## [YOUR GOAL]
Could you copy every entry exactly, with nothing changed?

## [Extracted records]
=== Begin Enclosure ===

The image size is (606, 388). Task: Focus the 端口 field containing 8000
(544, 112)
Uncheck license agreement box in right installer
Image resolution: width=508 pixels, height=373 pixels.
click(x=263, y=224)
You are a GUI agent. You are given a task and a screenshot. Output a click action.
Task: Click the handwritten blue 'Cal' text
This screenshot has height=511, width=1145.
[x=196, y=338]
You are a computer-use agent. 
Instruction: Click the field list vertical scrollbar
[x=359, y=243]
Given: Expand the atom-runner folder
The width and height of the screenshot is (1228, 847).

=== End Enclosure ===

## [SOLUTION FOR THIS PROBLEM]
The image size is (606, 388). Task: Focus the 端口 field containing 8000
(544, 112)
Uncheck license agreement box in right installer
Image resolution: width=508 pixels, height=373 pixels.
click(x=263, y=224)
You are a GUI agent. You are given a task and a screenshot. Output a click action.
Task: Click the handwritten blue 'Cal' text
This screenshot has height=511, width=1145.
[x=196, y=338]
You are a computer-use agent. 
Instruction: Click the field list vertical scrollbar
[x=359, y=243]
Given: Expand the atom-runner folder
The width and height of the screenshot is (1228, 847).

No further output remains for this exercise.